Smith Family Farms – Rochester, Indiana

Rural Farm Powers Grain Elevator with Solar

A REAP Grant Funded By The Inflation Reduction Act Creates Savings For The Third-Generation Farm

As popcorn farmers, Kevin Smith and his wife have been known to drive to the movie theater in their rural Indiana hometown of Rochester, grab a bag of popcorn, and head back home to snack on it if there aren’t any movies that grab their attention. Popcorn, whether the movie theater of their farm full of it, looms large in their lives.

Smith and his brother run Smith Family farms, about 50 miles straight south of South Bend, carrying a family farming heritage decades after it began. Their sons are even involved now.

“This is a third generation farm,” Smith said. “It all started in 1950 when my dad started farming.”

Now, the farm covers several thousand acres, producing corn, soybean and potato crops that supply Pioneer, Skinny Pop, and Frito Lay. Smith estimates that the 500 acres of popcorn crops they grow produce 3 million pounds of popcorn every year.

What doesn’t go to Skinny Pop goes to a company that uses it for private label products. As far as Smith is concerned, the family farm fits in with the rest of the community of Rochester, a Fulton County town with just over 6,000 people.

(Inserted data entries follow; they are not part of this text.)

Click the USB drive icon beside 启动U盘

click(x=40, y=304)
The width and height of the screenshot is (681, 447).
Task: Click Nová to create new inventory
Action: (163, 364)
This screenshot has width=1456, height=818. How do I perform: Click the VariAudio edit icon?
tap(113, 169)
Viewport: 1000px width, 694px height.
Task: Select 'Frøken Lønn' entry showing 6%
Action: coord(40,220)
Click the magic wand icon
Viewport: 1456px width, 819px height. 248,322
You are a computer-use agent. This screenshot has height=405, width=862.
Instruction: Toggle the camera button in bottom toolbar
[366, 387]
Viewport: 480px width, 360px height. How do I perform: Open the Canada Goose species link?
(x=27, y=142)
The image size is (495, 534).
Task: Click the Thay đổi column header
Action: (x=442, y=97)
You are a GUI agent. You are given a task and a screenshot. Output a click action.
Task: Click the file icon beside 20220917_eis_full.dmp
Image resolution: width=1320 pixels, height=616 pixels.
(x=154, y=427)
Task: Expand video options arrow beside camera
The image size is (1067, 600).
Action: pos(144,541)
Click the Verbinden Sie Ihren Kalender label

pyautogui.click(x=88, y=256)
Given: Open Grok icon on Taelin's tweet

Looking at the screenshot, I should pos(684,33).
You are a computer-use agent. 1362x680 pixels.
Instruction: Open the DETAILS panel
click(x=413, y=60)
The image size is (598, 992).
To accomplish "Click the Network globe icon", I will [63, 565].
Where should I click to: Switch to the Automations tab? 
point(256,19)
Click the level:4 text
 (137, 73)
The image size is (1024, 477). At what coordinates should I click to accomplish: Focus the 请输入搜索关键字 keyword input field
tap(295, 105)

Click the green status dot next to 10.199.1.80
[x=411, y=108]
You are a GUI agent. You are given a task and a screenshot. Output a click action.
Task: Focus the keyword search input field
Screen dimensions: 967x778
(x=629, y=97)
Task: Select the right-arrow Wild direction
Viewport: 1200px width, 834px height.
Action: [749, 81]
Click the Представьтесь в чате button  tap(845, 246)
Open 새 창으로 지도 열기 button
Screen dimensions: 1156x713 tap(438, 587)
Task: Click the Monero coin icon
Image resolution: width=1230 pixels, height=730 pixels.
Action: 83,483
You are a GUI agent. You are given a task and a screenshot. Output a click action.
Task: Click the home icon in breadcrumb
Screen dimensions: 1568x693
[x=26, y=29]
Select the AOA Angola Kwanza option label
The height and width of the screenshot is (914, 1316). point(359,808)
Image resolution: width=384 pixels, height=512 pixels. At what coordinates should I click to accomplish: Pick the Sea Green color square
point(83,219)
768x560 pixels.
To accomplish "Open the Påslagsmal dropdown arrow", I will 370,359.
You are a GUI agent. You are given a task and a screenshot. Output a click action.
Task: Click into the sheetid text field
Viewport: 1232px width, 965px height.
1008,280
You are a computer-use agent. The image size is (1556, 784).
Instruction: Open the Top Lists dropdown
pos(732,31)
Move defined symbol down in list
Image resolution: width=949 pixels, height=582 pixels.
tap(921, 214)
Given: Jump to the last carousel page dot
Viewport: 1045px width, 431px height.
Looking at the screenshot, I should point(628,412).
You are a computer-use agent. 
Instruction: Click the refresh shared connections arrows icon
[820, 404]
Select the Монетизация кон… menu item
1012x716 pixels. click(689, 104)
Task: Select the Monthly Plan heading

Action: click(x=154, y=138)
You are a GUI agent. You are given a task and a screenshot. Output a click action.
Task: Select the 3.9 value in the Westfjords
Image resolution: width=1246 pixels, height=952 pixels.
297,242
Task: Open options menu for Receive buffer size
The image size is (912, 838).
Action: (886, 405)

“It’s pretty much an agricultural community. There’s not a lot of industry,” he said. “We’re mostly farming and ag dealerships.”

Except, Smith Family Farms is a bit different. After applying for and receiving a Rural Energy For America Program (REAP) grant, funded by the Inflation Reduction Act, the farm installed a sizable solar array in late 2023. The $250,000 grant covered about 40% of the cost of the array, which has 25 panels arranged in five rows of five, covering about an acre.

On top of the REAP grant, since the array is completely American made, Smith Family Farms is able to recover the maximum allowable tax credit — up to 40% — to further assist with recovering the cost of the investment. Projections indicate that the array will provide all the power the family will need to operate its grain elevator for the season, which generally costs about $30,000 each year.

“With the money available, it made it a pretty lucrative deal,” Smith said of the federal grant and tax credits. “So, we decided to go after the grant and it came through.”

The array will allow the farm to save money on electricity expenses and potentially catch the eye of other farmers and producers in the area. With a grid that large, it’s visible.

Throughout the process of considering solar panels for the family farm, even after having panels on his family home for about a decade, Smith said he remembered the advice given to him by a former agriculture teacher.

“Don’t be the first to try something, but don’t be the last,” he said, quoting his teacher. “We think the return will be about five years, but we’re still waiting to see. We’ll know more in a few months. But, it’ll be a good ROI for us.”

The Inflation Reduction Act (IRA), passed by the 117th Congress and signed by President Joe Biden, is a piece of federal legislation that aims to reduce inflation by lowering the cost of prescription medications, investing in domestic energy production and promoting clean energy, among other objectives.